Menghakimi Orang Tuamu sendiri?

Menghakimi Orang Tuamu sendiri?

Saya merasa kaget mendengar ungkapan kekesalan dan kemarahan seorang anak remaja kepada kedua orang tuanya. Ia sempat menyebut seribu satu litani kesalahan kedua orang tuanya. Ia bahkan menyesal karena sudah lahir ke dunia melalui kedua orang tuanya ini. Saya pun terus duduk dan mendengar dengan penuh perhatian. Karena ia memiliki trust kepada saya maka dia merasa nyaman untuk terus berbicara sampai puas tentang isi hatinya yang baginya ‘terluka’ karena ulah kedua orang tuanya.

Saya merasa yakin bahwa anak remaja ini bukan satu-satunya yang memiliki luka hidup sejak usia dini di dalam ruamhnya. Kita sendiri tidak bisa menghitungnya karena mungkin dan hampir pasti bahwa kita sendiri pernah mengalami luka seperti ini dari kedua orang tua kita. Hanya saja, apakah kita bisa mengolahnya bukan sebagai kutuk melainkan sebagai berkat dalam hidup pribadi kita.

Ketika berhadapan dengan anak-anak yang terluka secara fisik dan verbal seperti ini, apa yang dapat dilakukan oleh orang tua?

Pertama, Doa. Orang tua pasti melihat fenomena anaknya yang terluka melalui sikapnya sehari-hari maka doakanlah. Doa yang tulus dari orang tua dapat mengubah kehidupan anaknya sendiri. Santa Monika berhasil mendoakan Agustinus anaknya.

Kedua, orang tua perlu belajar dari pengalaman. Pengalaman adalah guru kehidupan. Pengalaman masa kecil orang tua tempo doeloe tak perlu diterapkan lagi pada anak-anak masa kini. Generasi manusia hi hi sudah berbeda. Adaptasi dari pihak orang tua memang perlu sehingga orang tua sendiri tidak pusing dan mau lompat dari pohon toge.

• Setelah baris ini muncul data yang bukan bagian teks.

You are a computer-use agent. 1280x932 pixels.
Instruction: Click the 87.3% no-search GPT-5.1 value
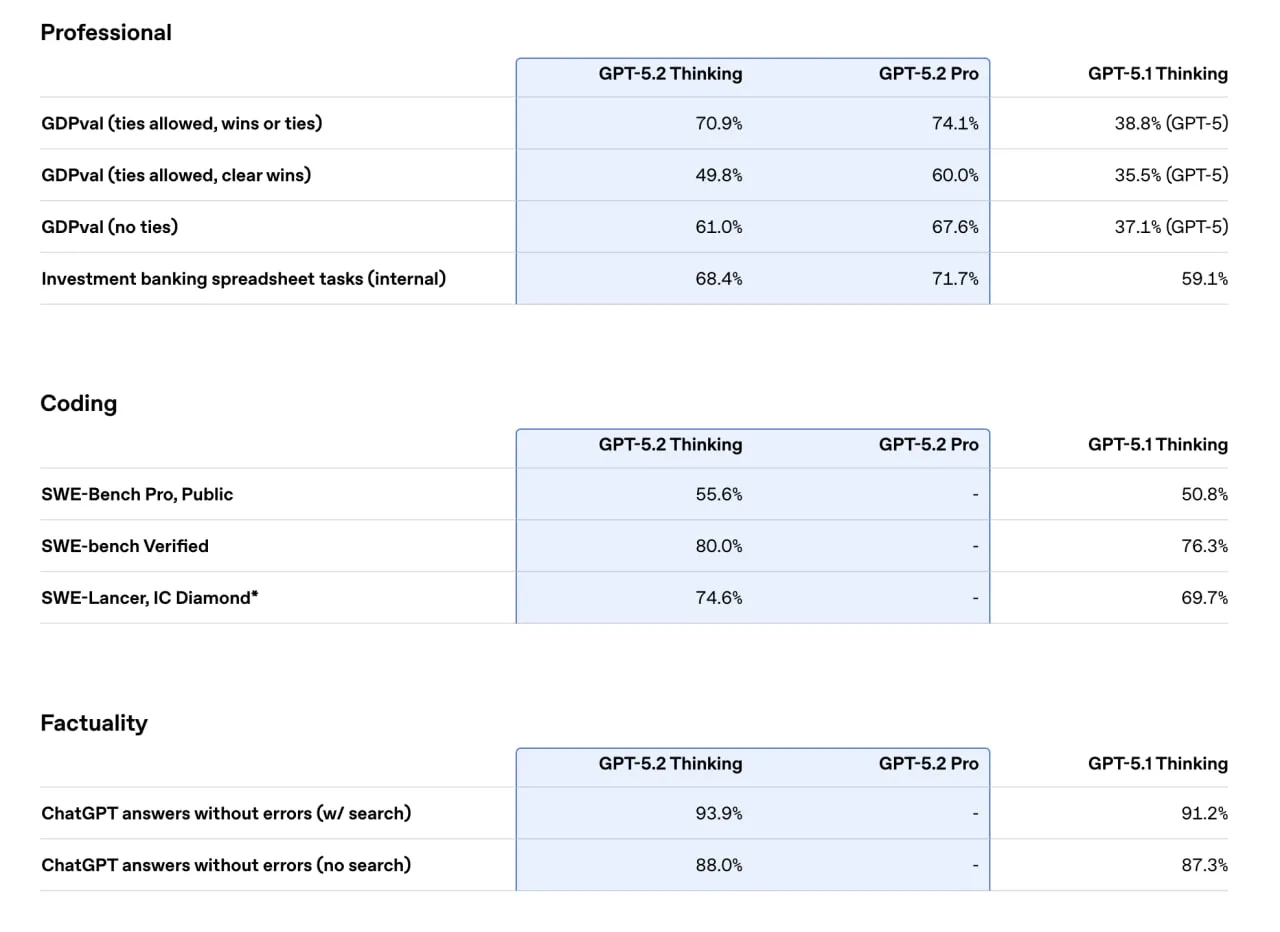[x=1205, y=865]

Ketiga, Orang tua perlu rendah hati dan berani mengakui kesalahan dan memohon maaf. Orang tua perlu sadar dan rendah hati di hadapan anak-anaknya. Mungkin orang tua bermaksud baik untuk mengedukasi mereka tetapi caranya tidak sesuai lagi dengan anak-anak masa kini. Maka carilah waktu berduaan atau bertigaan dan akuilah kesalahanmu serta mintalah maaf dari anak-anakmu. Sikap orang tua seperti ini turut mengubah hidup anak-anak masa kini.

Keempat, Waktu berkualitas. Quality time atau waktu berkualitas itu perlu dan harus. Sesibuk apapun sebagai orang tua, dengan waktu satu menit saja bersama anak tentu sangat bermakna. Anak-anak memang harus merasa dikasihi bukan mendengar bahwa mereka dikasihi.

Kelima, anak-anak merasa bahwa mereka penting. Anak-anak merasa bahwa mereka selalu penting dan prioritas pertama dalam keluarga. Sesibuk apapun, anak-anak selalu dicari, berbicara dengan mereka dan memberi apresiasi sekecil apapun apresiasi atas apa yang mereka sudah lalukan.

Lalu bagaimana sikap anak-anak kepada orang tua? Apakah anak-anak hanya terus menghakimi dan menuntut? Tidak dan tidak. Anda swbagai anak mau berkembang? Jangan hanya menghakimi dan menuntut kedua orang tuamu saja.

Ingatlah perkataan Davis Makanjuola, seorang penulis masa kini yang pernah berkata:

‘Jangan pernah menghakimi orang tua anda. Tunggulah sampai anda sendiri menjadi orang tua’

Anak tetaplah anak, orang tua tetaplah orang tua. Berjalanlah bersama sampai ke tujuan yang membahagiakan.